┌────────
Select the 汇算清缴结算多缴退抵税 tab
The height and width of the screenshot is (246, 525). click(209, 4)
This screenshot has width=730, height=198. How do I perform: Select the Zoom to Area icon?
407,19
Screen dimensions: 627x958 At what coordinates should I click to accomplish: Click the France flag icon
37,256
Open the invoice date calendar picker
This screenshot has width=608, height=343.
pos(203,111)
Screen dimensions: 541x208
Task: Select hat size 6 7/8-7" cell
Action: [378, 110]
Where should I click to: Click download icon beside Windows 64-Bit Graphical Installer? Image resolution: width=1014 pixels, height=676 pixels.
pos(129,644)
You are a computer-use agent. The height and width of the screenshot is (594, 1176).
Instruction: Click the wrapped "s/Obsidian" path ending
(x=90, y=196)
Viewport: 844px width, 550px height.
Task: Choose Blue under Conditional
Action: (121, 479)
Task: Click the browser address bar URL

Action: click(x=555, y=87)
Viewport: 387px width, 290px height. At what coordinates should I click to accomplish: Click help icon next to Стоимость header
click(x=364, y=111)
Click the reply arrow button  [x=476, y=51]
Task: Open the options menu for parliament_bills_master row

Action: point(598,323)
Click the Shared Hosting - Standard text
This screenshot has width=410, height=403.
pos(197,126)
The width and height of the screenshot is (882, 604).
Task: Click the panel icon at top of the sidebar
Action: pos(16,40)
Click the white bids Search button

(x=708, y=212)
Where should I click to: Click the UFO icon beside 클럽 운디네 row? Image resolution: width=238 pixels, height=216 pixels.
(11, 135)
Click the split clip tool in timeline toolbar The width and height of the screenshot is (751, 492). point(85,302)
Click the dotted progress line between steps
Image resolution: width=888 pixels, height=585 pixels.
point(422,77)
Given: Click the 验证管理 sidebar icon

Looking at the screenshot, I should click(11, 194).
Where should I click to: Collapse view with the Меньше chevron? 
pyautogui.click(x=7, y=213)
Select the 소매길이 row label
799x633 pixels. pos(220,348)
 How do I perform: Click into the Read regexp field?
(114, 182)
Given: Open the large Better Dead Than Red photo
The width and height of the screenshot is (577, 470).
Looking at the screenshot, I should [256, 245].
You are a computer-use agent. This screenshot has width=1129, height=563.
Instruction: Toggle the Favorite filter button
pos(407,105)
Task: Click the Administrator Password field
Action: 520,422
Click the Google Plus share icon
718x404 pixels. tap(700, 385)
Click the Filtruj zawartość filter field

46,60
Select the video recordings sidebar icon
└────────
**WRITTEN PROBLEM**
Rescale everything from the line containing "Click the reply" down to the line containing "Action: point(598,323)", both included. Write out all of those lines again, requests too, with each coordinate in the answers multiplied by 0.35 and rounded to a whole number, halves rounded up.

**WRITTEN SOLUTION**
Click the reply arrow button  [x=167, y=18]
Task: Open the options menu for parliament_bills_master row

Action: point(209,113)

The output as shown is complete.